Je suis heureux de donner satisfaction au sénateur Magras pour son premier amendement alors qu'il est le premier parlementaire de Saint-Barthélemy. Avis d'autant plus favorable sur l'amendement n°II-50 rectifié (applaudissements à droite) qu'une erreur rédactionnelle nous a fait oublier Saint-Barthélemy.

Je veux rassurer M. Marsin : compte tenu des modifications des zones franches urbaines, les zones franches globales d'activité seront plus favorables. C'est donc bien le meilleur système qui s'appliquera.
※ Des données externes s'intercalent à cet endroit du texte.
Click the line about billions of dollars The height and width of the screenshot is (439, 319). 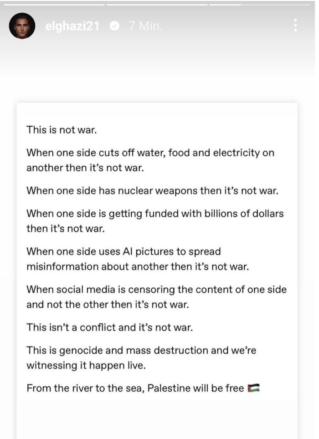click(155, 214)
Votre amendement n°II-163 est donc satisfait.

L'amendement n°II-97 rectifié bis sera satisfait si l'amendement n°II-50 rectifié est adopté.

Je souhaite le retrait de l'amendement n°II-96 rectifié bis car il trouvera mieux sa place dans la Lodeom. Même demande sur l'amendement n°II-106 car les secteurs prioritaires sont définis dans chaque territoire par une expression des collectivités et des forces vives. Cela m'ennuierait de fixer ce soir, pour la Martinique et la Guadeloupe, des secteurs prioritaires alors qu'on n'a pas entendu les forces vives du territoire. En revanche, cet amendement pourra être examiné lors de l'examen de la loi d'orientation.
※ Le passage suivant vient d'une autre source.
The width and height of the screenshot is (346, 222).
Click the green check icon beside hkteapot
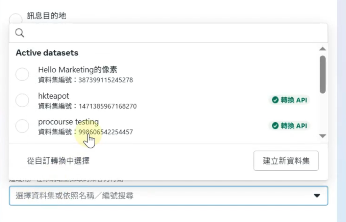click(275, 100)
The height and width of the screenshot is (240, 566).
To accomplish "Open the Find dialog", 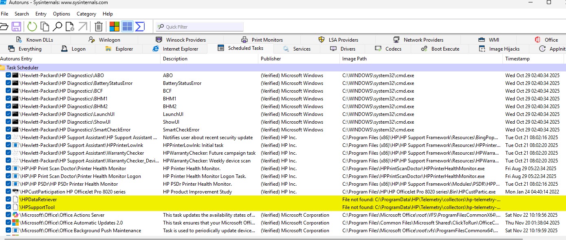I will tap(58, 26).
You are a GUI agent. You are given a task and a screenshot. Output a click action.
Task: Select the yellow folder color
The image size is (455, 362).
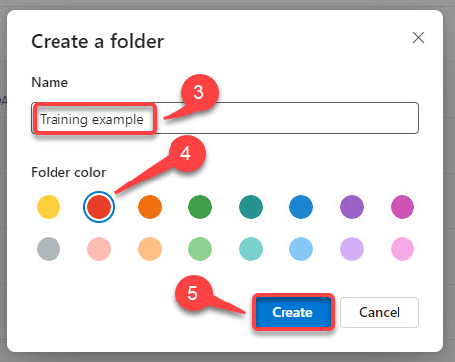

Avis défavorable sur l'amendement n°II-107 au profit du sous-amendement qui le satisfait.

Je voudrais bien accepter l'amendement n°II-8 sur la date d'application des charges, mais il y a un risque d'inconstitutionnalité. Je ne veux pas prendre ce risque. Je redis solennellement que le Gouvernement n'appliquera pas les mesures de calcul des charges avant que la loi ne soit promulguée. Je souhaite que nous l'examinions avant février : je demande donc le retrait de cet amendement.

Même demande sur les amendements nosII-55 rectifié et II-94.

L'amendement n°II-164 n'est pas adopté.

L'amendement n°II-50 rectifié est adopté.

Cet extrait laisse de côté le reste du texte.